Neither the press nor public screenings have yet begun, but indieWIRE reports that there have already been two sales here at the Sundance Film Festival. Up the Yangtze, a much-buzzed-about documentary by Yung Chang about the construction of a super-sized hydroelectric dam on the the ancient river and its effects on the lives of those living alongside it, has been acquired by Zeitgeist for release in April. Meanwhile, the festival’s closing night film, the Crosby, Stills, Nash and Young concert film CSNY Deja Vu, has been picked up by Fortissimo.
In other news, the Spout team is in Park City and ready, as our banner ads promise, to crash Sundance. We’ll start posting reviews late tomorrow, but check back later today for the first installment of our video coverage of the fest, produced by Ronnie Bronstein and Joe Swanberg of Butterknife.
The most welcome film festival news of the week comes from The Hollywood Reporter, by way of The Reeler.
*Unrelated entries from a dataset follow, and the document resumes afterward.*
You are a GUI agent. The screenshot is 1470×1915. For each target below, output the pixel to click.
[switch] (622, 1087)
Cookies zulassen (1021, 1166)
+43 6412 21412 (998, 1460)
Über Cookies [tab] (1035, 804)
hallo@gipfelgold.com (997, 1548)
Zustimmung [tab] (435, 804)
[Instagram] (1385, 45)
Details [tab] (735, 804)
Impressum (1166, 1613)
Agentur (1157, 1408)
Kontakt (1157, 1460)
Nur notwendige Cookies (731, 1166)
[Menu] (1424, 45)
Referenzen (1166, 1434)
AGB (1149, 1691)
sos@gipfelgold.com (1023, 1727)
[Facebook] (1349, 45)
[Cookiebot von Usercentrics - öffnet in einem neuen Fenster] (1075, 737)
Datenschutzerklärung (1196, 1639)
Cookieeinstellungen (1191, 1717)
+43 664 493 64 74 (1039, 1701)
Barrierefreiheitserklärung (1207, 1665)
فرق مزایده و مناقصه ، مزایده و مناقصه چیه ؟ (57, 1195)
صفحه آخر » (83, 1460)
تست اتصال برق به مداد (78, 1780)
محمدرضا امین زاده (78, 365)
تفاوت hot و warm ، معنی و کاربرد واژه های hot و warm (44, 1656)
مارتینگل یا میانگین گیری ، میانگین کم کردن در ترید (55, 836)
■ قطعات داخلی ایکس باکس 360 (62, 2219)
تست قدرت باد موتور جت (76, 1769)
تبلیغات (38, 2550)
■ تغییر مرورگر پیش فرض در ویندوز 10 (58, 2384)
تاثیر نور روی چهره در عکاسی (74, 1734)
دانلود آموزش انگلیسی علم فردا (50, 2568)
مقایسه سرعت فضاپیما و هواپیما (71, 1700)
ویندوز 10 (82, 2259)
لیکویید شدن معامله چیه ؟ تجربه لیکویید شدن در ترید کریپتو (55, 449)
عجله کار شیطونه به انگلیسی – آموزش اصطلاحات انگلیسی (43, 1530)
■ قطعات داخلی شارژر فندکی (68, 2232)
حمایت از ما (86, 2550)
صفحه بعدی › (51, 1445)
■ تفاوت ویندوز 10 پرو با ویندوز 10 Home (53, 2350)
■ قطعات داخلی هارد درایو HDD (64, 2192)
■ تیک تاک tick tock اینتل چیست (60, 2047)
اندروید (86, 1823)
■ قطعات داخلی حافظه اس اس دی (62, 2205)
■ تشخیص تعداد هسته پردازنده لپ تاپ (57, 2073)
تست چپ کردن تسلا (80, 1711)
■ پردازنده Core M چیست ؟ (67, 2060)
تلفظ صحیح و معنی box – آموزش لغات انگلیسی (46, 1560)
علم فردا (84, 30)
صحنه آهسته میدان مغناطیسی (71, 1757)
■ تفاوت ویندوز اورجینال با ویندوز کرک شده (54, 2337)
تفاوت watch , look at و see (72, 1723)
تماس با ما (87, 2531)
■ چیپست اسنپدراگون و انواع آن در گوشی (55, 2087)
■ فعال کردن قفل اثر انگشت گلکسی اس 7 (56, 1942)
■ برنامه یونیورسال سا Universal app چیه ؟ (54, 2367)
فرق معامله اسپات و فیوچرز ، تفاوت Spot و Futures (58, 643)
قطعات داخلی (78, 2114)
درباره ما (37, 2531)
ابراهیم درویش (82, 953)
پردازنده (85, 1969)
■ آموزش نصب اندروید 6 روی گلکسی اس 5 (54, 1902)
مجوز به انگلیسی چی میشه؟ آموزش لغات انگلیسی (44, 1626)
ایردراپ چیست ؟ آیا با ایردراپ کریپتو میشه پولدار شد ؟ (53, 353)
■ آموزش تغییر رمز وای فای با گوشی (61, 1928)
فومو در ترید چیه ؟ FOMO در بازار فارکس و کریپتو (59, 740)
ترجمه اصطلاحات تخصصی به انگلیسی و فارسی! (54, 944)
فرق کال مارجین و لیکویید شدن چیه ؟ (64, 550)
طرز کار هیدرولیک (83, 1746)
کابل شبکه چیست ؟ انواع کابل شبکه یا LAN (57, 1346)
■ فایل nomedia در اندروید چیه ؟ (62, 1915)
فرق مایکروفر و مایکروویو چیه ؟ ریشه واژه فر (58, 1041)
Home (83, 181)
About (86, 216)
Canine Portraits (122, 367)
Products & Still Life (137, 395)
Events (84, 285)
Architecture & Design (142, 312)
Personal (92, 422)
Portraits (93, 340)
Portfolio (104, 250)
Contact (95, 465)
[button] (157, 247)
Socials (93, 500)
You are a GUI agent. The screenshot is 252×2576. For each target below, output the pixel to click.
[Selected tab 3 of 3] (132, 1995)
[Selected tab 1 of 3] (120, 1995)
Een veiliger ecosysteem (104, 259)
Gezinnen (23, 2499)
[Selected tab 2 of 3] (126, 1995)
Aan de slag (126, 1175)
In a bid to increase their profile as an independent film marketplace, the Tribeca Film Festival will cut the size of their feature slate by as much as 25 percent. A program of 120 films would put Tribeca in the same league, size-wise, as Sundance, which is clearly the intention:
“We realize our audience is getting a little overwhelmed by all of our titles,” said Tribeca co-exec director Nancy Schafer.
Last year, nearly 30 titles were acquired out of Tribeca, but many were bought by smaller distributors; with the new focus, the festival hopes to bring in bigger buyers and yield more high-profile deals. “We’ve had a lot of movies bought out of the festival but we haven’t had our Sex, Lies & Videotape yet,” Schafer said. “That’s what we want, and that’s what the industry wants.”
Steven Soderbergh’s 1989 film, of course, helped to cement Sundance’s status as the highest profile festival market in the States. The most successful titles to sell at Tribeca thus far have been Jesus Camp and Transamerica. Both were Oscar nominated, but neither really set the zeitgeist on fire, 90s style.
So I can only see this as good news. I’ve been bitching for years that Tribeca has been too big, and too unfocused. If these promised changes actually stick, I’ll be the first to congratulate the Tribeca team on a step in the right direction.